Laughter, bitter and familiar. "Still following your sister's lead after all these years. She trapped me here when she was fourteen. Just two years older than you are now."

"You were wrong to treat Mother the way you did. Give me back our family. Give me back my sister."

The ball of light swirls around for a moment. "Very well. Follow me."

They turn in a direction that Minoru isn't quite sure he knows, and down a port into another gate, twisting past petabytes of data until they reach a small, silent place where static IPs could only wish to exist. He sees an unidentified thing that looks very familiar and reaches.

"What took you so long?"

"Sorry," he apologizes. "What do you need?"

Her lips tighten and then she goes, "Oh, it'll be much easier this way."
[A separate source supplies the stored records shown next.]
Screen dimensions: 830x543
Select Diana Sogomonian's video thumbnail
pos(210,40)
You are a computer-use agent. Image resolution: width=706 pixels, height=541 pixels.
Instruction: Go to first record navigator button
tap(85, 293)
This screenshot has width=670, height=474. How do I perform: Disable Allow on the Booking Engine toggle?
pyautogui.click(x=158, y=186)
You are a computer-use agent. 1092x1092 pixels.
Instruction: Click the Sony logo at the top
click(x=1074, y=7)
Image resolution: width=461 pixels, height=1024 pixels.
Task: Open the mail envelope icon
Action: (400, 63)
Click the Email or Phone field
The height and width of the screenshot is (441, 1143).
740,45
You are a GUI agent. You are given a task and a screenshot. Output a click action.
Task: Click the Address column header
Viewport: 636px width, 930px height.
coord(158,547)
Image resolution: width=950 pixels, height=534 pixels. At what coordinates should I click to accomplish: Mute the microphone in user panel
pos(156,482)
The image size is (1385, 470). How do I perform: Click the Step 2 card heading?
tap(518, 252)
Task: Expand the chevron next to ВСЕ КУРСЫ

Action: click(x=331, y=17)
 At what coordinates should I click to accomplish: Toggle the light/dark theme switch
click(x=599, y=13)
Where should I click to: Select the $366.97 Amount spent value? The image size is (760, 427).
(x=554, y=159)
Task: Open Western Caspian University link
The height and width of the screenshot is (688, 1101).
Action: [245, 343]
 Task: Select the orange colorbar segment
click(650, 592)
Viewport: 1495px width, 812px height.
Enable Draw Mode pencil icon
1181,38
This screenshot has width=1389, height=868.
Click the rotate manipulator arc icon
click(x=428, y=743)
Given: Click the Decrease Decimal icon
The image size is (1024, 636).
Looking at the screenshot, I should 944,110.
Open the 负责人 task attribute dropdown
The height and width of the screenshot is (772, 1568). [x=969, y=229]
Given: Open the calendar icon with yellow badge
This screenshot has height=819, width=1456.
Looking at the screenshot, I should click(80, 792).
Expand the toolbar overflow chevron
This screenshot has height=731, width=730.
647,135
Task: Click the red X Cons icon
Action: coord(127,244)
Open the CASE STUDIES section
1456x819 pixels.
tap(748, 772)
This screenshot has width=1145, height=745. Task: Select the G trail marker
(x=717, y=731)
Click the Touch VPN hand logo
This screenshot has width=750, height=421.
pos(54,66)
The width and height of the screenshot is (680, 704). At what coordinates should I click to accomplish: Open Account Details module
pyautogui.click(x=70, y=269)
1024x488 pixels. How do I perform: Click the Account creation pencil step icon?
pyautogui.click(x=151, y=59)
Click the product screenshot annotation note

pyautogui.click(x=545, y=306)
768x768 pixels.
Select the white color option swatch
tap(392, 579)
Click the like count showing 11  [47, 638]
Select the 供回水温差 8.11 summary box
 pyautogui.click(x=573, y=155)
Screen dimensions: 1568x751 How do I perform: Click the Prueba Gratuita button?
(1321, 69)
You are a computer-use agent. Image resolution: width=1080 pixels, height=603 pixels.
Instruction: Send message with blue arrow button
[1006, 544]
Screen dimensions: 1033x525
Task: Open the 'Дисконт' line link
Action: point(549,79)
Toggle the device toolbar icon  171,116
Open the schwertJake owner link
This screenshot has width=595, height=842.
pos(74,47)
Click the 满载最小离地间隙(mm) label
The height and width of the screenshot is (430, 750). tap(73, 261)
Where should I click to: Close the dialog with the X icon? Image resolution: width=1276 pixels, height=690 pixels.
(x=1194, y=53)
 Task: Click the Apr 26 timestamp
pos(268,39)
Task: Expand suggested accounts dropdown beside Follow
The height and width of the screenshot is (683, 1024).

He falls, cyberspace melting away in rainbow coloured bits of data. A ball of light follows him, spins around his head and then disappears just as he falls onto a hard ground.

"Ow."

"Sorry about that," a cheerful voice says. "Didn't get the cushions there on time."

He removes his visor and looks around him. It is a strange room, full of pillows and wood. Strange scents and smoke dance in lazy curlicues around the Witch. "Where am I?"

"Where do you think?" she asks, amused. She is reclining on tens of pillows, looking very comfortable as she smokes from her long, ornate pipe.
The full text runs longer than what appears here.